Saved data entries:
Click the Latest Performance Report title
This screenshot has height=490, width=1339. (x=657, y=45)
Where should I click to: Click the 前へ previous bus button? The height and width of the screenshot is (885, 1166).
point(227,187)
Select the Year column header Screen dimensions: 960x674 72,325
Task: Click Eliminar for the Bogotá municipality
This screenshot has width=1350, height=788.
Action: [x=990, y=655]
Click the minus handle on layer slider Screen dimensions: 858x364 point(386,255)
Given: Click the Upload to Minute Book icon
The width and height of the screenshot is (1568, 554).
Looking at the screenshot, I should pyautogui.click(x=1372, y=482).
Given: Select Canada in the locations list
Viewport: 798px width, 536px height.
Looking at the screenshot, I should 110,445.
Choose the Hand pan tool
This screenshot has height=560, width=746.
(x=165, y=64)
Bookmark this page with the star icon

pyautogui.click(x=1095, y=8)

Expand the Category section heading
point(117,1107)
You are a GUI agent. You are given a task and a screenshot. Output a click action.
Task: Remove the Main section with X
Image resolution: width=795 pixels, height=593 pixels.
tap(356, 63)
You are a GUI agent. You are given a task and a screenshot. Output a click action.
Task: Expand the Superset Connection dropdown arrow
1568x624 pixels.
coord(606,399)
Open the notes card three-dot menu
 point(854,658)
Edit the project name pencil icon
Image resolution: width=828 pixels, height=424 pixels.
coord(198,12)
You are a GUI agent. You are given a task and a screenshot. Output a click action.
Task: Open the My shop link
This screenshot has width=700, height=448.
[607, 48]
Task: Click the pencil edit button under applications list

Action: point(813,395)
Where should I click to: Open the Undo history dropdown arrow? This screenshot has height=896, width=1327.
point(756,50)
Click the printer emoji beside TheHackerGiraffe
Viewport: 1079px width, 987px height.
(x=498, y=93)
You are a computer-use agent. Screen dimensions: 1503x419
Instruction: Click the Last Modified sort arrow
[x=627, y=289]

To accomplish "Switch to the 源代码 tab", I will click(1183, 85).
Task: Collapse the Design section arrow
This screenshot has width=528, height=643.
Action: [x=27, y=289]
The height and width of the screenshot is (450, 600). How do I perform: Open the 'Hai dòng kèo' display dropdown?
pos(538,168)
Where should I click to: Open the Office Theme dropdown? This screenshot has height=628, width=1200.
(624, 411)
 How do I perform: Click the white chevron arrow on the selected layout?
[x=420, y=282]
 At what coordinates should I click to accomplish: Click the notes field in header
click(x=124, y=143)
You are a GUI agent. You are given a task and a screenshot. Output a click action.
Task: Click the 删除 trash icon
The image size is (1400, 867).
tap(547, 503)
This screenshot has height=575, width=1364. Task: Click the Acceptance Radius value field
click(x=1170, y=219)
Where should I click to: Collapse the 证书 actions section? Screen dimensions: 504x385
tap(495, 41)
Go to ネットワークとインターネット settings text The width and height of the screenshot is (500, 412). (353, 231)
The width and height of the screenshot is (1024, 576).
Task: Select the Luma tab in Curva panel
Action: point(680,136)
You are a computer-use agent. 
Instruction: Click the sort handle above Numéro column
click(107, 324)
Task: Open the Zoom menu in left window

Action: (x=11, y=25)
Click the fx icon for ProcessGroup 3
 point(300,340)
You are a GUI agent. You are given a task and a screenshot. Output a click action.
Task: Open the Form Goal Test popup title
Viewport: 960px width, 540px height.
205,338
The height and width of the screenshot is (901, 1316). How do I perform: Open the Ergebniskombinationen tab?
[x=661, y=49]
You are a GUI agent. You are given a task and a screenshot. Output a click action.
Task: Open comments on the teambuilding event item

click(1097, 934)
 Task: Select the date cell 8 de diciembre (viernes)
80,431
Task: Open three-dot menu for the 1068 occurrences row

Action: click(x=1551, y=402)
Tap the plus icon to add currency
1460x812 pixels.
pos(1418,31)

§ **Your objective**
Without leaving anything out, repeat every entry shown above.

§ **Result of this task**
Click the Latest Performance Report title
This screenshot has height=490, width=1339. (x=657, y=45)
Where should I click to: Click the 前へ previous bus button? The height and width of the screenshot is (885, 1166).
point(227,187)
Select the Year column header Screen dimensions: 960x674 72,325
Task: Click Eliminar for the Bogotá municipality
This screenshot has width=1350, height=788.
Action: [x=990, y=655]
Click the minus handle on layer slider Screen dimensions: 858x364 point(386,255)
Given: Click the Upload to Minute Book icon
The width and height of the screenshot is (1568, 554).
Looking at the screenshot, I should pyautogui.click(x=1372, y=482).
Given: Select Canada in the locations list
Viewport: 798px width, 536px height.
Looking at the screenshot, I should 110,445.
Choose the Hand pan tool
This screenshot has height=560, width=746.
(x=165, y=64)
Bookmark this page with the star icon

pyautogui.click(x=1095, y=8)

Expand the Category section heading
point(117,1107)
You are a GUI agent. You are given a task and a screenshot. Output a click action.
Task: Remove the Main section with X
Image resolution: width=795 pixels, height=593 pixels.
tap(356, 63)
You are a GUI agent. You are given a task and a screenshot. Output a click action.
Task: Expand the Superset Connection dropdown arrow
1568x624 pixels.
coord(606,399)
Open the notes card three-dot menu
 point(854,658)
Edit the project name pencil icon
Image resolution: width=828 pixels, height=424 pixels.
coord(198,12)
You are a GUI agent. You are given a task and a screenshot. Output a click action.
Task: Open the My shop link
This screenshot has width=700, height=448.
[607, 48]
Task: Click the pencil edit button under applications list

Action: point(813,395)
Where should I click to: Open the Undo history dropdown arrow? This screenshot has height=896, width=1327.
point(756,50)
Click the printer emoji beside TheHackerGiraffe
Viewport: 1079px width, 987px height.
(x=498, y=93)
You are a computer-use agent. Screen dimensions: 1503x419
Instruction: Click the Last Modified sort arrow
[x=627, y=289]

To accomplish "Switch to the 源代码 tab", I will click(1183, 85).
Task: Collapse the Design section arrow
This screenshot has width=528, height=643.
Action: [x=27, y=289]
The height and width of the screenshot is (450, 600). How do I perform: Open the 'Hai dòng kèo' display dropdown?
pos(538,168)
Where should I click to: Open the Office Theme dropdown? This screenshot has height=628, width=1200.
(624, 411)
 How do I perform: Click the white chevron arrow on the selected layout?
[x=420, y=282]
 At what coordinates should I click to accomplish: Click the notes field in header
click(x=124, y=143)
You are a GUI agent. You are given a task and a screenshot. Output a click action.
Task: Click the 删除 trash icon
The image size is (1400, 867).
tap(547, 503)
This screenshot has height=575, width=1364. Task: Click the Acceptance Radius value field
click(x=1170, y=219)
Where should I click to: Collapse the 证书 actions section? Screen dimensions: 504x385
tap(495, 41)
Go to ネットワークとインターネット settings text The width and height of the screenshot is (500, 412). (353, 231)
The width and height of the screenshot is (1024, 576).
Task: Select the Luma tab in Curva panel
Action: point(680,136)
You are a computer-use agent. 
Instruction: Click the sort handle above Numéro column
click(107, 324)
Task: Open the Zoom menu in left window

Action: (x=11, y=25)
Click the fx icon for ProcessGroup 3
 point(300,340)
You are a GUI agent. You are given a task and a screenshot. Output a click action.
Task: Open the Form Goal Test popup title
Viewport: 960px width, 540px height.
205,338
The height and width of the screenshot is (901, 1316). How do I perform: Open the Ergebniskombinationen tab?
[x=661, y=49]
You are a GUI agent. You are given a task and a screenshot. Output a click action.
Task: Open comments on the teambuilding event item

click(1097, 934)
 Task: Select the date cell 8 de diciembre (viernes)
80,431
Task: Open three-dot menu for the 1068 occurrences row

Action: click(x=1551, y=402)
Tap the plus icon to add currency
1460x812 pixels.
pos(1418,31)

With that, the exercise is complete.